━━ Data rows ━━

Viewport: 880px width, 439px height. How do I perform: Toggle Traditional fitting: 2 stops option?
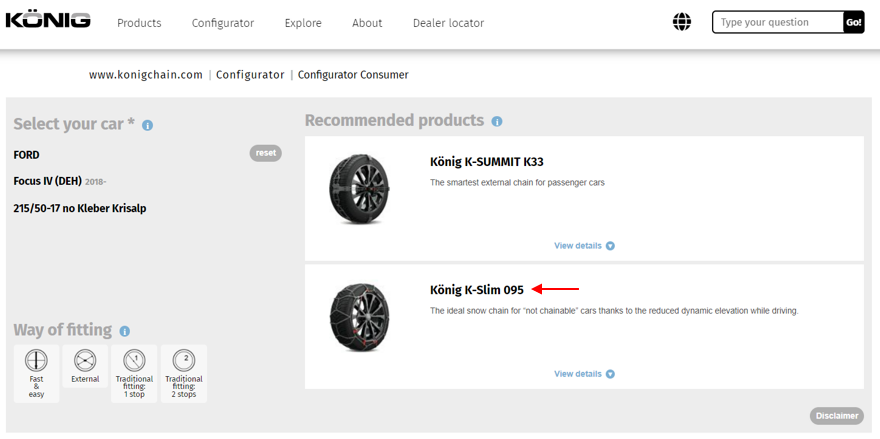click(x=183, y=373)
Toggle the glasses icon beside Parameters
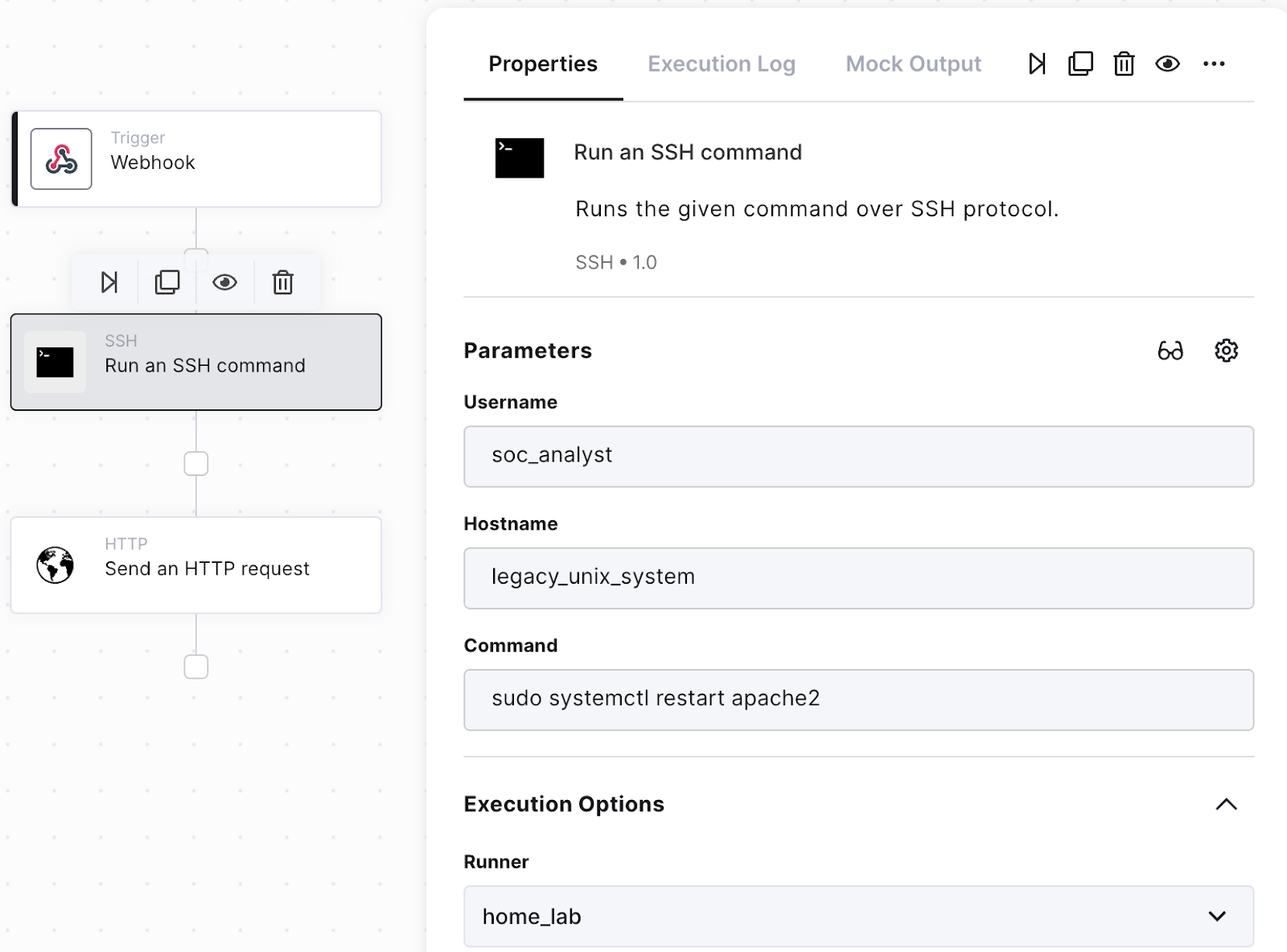 pyautogui.click(x=1171, y=351)
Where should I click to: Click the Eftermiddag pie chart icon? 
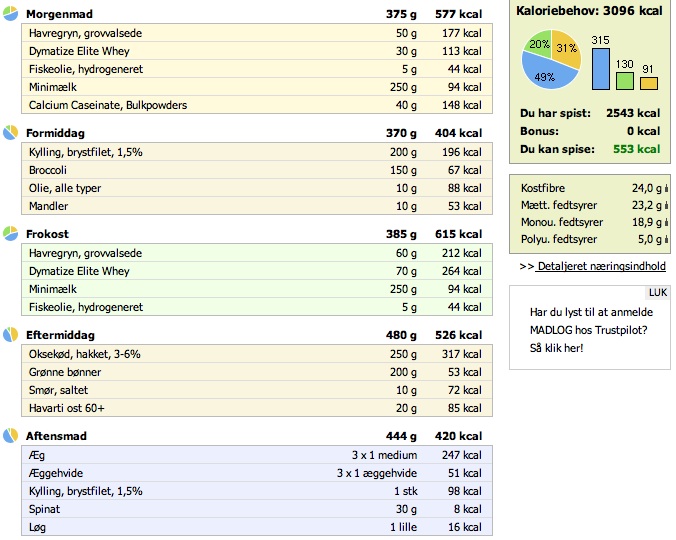tap(10, 334)
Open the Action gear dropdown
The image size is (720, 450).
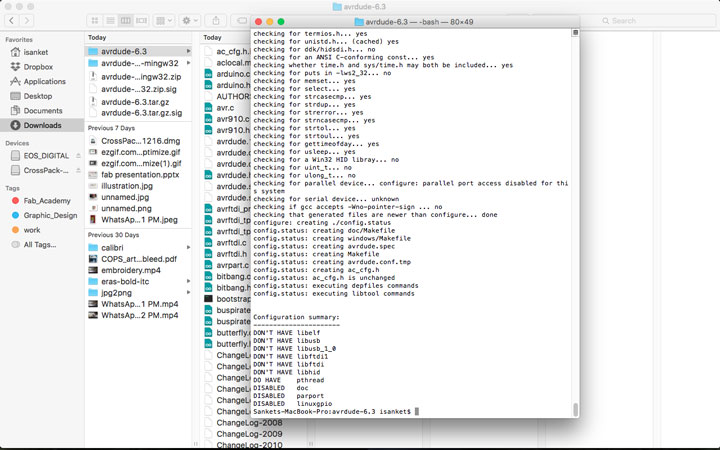190,21
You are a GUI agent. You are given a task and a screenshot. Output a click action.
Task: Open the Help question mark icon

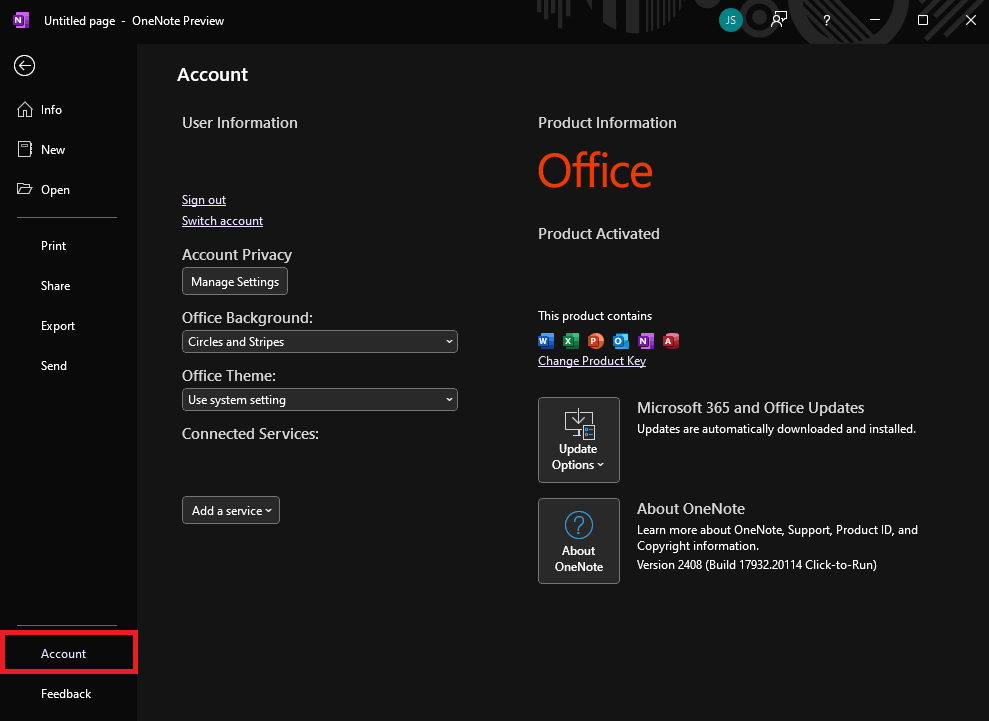pyautogui.click(x=826, y=20)
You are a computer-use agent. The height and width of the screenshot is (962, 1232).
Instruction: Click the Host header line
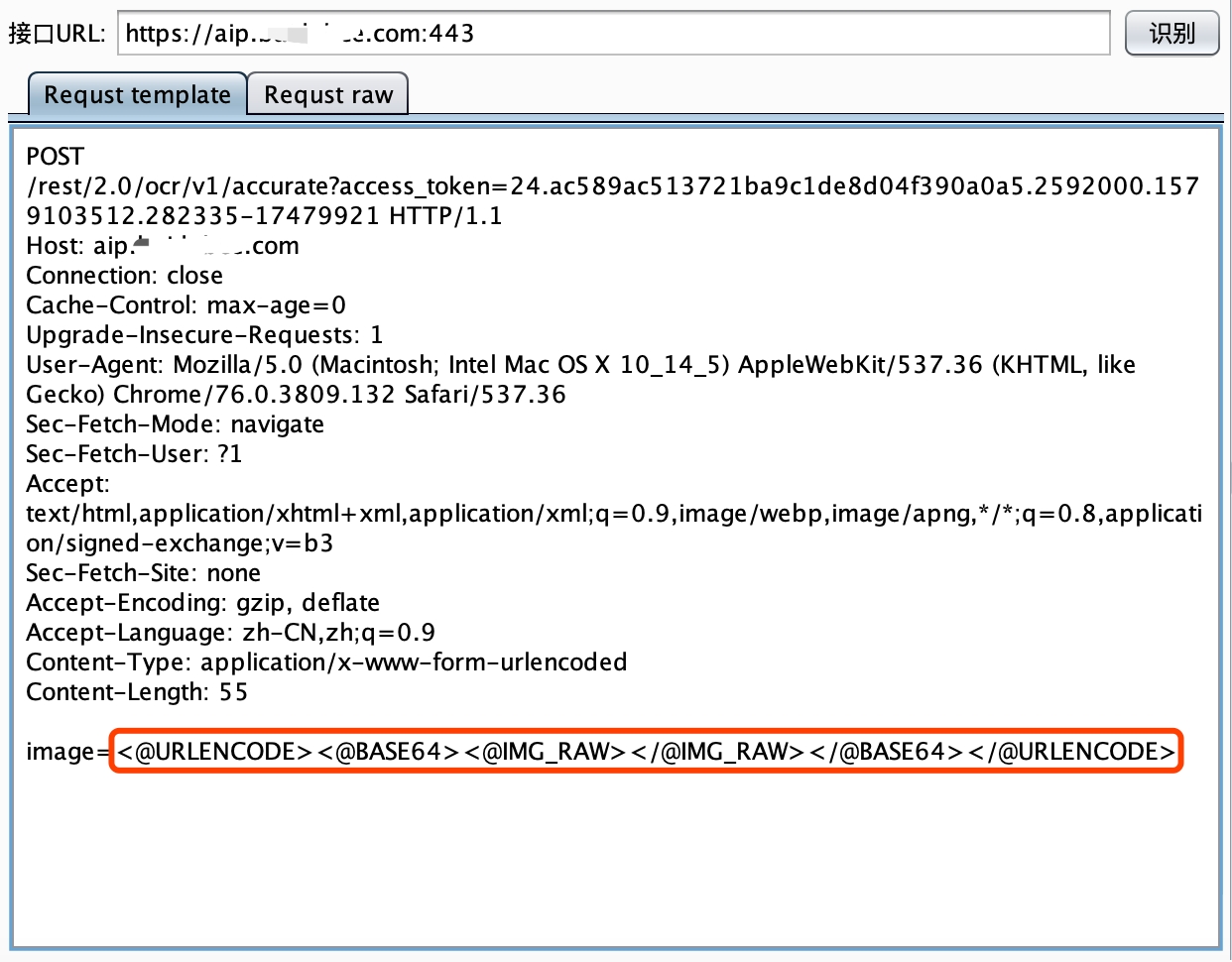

━━━

• _Work to complete_
Can you turn every line of all the entries above into a numbered list, skipping blank lines and leaving the pictures out?

• _Task output_
1. Viewport: 880px width, 439px height. How do I perform: Toggle Traditional fitting: 2 stops option?
2. click(x=183, y=373)
3. Toggle the glasses icon beside Parameters
4.  pyautogui.click(x=1171, y=351)
5. Where should I click to: Click the Eftermiddag pie chart icon? 
6. tap(10, 334)
7. Open the Action gear dropdown
8. The image size is (720, 450).
9. 190,21
10. You are a GUI agent. You are given a task and a screenshot. Output a click action.
11. Task: Open the Help question mark icon
12. pyautogui.click(x=826, y=20)
13. You are a computer-use agent. The height and width of the screenshot is (962, 1232).
14. Instruction: Click the Host header line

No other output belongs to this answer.